Gary Claxton, a senior vice president at KFF, said, “If healthcare costs go up faster than the economy in general, that means there’s less money left over to go to wages.”

As the burden of health insurance continues to weigh on businesses, many are pushing the cost onto employees.

Small businesses now often have to decide if they can afford to provide their employees health insurance at all. Some companies have instead opted to providing health-reimbursement accounts (HRAs) that workers could use to pay for their own premiums.

“If you are an employer who wants to take care of your employees, health insurance has become a real nemesis,” Kyra Hollowell Morris, a certified financial planner in South Carolina, said.

KFF wrote:

Over the past five years, the cumulative increase in family premiums (26%) and in what workers pay toward family premiums (23%) is similar to inflation (23.5%) and wage growth (28.6%).

Many employers may be bracing for higher costs next year, with insurers requesting double-digit increases in the small-group and individual markets on average, possibly foreshadowing big increases in the large-group markets as well. Employers continue to single out drug prices as a factor contributing to higher premiums in recent years.

Many large companies cited factors that led to increased premiums, including:

  • Thirty-six percent say prescription drugs contributed a “great deal” to higher premiums
  • Twenty-two percent say coverage for new prescription drugs
  • Thirty percent said the prevalence of chronic disease
  • Twenty-six percent higher utilization of services
  • Twenty-two percent said hospital prices

KFF President and CEO Drew Altman said:

There is a quiet alarm bell going off. With GLP-1s, increases in hospital prices, tariffs and other factors, we expect employer premiums to rise more sharply next year,” KFF President and CEO Drew Altman said. “Employers have nothing new in their arsenal that can address most of the drivers of their cost increases, and that could well result in an increase in deductibles and other forms of employee cost sharing again, a strategy that neither employers nor employees like but companies resort to in a pinch to hold down premium increases.

Many healthcare experts take the ever increasing rise in health insurance premiums as an indictment of Obamacare, more formally known as the Affordable Care Act (ACA).

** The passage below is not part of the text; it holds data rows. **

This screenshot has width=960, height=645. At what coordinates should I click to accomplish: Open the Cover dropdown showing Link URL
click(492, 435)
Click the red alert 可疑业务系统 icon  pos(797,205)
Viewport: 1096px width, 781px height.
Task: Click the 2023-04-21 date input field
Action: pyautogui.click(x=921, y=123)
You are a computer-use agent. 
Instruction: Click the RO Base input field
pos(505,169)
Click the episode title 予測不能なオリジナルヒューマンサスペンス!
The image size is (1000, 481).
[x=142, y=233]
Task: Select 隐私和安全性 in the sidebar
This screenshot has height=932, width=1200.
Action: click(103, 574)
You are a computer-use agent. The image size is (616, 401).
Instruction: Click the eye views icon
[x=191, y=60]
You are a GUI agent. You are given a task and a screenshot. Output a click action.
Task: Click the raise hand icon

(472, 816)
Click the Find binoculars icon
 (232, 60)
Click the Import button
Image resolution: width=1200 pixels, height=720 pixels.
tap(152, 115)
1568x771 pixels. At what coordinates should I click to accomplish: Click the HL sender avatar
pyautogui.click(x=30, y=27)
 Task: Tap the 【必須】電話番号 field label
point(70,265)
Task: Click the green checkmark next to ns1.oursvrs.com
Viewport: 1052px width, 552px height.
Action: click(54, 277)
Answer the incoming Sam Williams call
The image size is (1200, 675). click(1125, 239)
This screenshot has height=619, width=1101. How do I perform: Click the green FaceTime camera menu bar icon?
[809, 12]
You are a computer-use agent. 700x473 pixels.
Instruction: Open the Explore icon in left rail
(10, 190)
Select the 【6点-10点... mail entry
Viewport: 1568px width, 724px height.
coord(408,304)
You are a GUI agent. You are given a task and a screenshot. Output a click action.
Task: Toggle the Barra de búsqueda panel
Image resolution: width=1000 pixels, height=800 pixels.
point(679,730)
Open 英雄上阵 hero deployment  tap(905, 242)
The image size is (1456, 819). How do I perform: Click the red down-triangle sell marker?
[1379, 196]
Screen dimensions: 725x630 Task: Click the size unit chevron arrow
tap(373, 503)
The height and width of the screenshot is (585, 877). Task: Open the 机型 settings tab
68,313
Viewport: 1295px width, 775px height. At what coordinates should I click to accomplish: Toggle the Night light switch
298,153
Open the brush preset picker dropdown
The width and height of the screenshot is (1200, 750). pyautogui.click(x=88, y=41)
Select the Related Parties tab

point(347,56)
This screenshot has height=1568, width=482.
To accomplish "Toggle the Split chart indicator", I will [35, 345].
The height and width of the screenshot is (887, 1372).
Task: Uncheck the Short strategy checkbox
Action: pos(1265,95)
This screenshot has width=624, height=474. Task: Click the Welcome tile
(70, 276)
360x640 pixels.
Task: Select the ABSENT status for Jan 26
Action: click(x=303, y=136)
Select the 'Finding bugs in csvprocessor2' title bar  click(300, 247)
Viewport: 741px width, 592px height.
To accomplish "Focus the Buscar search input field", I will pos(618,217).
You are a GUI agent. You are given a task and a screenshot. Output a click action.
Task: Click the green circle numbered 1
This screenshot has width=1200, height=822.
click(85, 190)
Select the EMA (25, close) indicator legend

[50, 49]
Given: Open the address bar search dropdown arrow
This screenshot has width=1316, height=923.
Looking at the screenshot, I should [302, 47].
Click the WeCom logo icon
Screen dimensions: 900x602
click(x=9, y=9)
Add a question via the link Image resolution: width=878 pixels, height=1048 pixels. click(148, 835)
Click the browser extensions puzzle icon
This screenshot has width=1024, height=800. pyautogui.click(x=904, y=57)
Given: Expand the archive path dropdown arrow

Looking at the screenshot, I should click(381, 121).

Brian Blase, a former senior Trump administration official during Trump’s first term in office and president of the Paragon Health Institute, wrote that premiums has drastically risen since the passage of the ACA.

Rep. Marjorie Taylor Greene (R-GA) wrote, “Health Insurance is a scam and is failing everyone while the insurance companies make huge profits. They get paid directly from the government, on the front end, for every person. Democrats created this problem in 2010, made it worse in 2021, and Republicans have never fixed it.”

Rep. Ro Khanna (D-CA) agreed with Greene’s recent criticisms of health insurance, although he came to a different conclusion.

“She said the cost-of-living insurance is terrible,” Khanna said last Sunday, referring to the Georgia conservative. “They’re ripping off the American people. Premiums have gone up. That’s why I believe we need single-payer health care with Medicare for all in this country. But we have to deal with the here and now.”

Even the Washington Post editorial board wrote:

The real problem is that the Affordable Care Act was never actually affordable. President Barack Obama’s signature achievement allowed people to buy insurance on marketplaces with subsidies based on their income. The architects of the program assumed that risk pools would be bigger than they turned out to be. As a result, policies cost more than expected.

To salvage the program, Democrats expanded subsidies to entice more people to buy plans. Many poor families wound up getting insurance for free, and the rolls grew: 24 million people now have coverage through the ACA exchanges. People earning more than 400 percent of the poverty line — about $129,000 for a family of four — would see their subsidies go away.

 Meanwhile, the Congressional Budget Office (CBO) said that Republican reforms in the Big Beautiful Bill would lower health insurance premiums.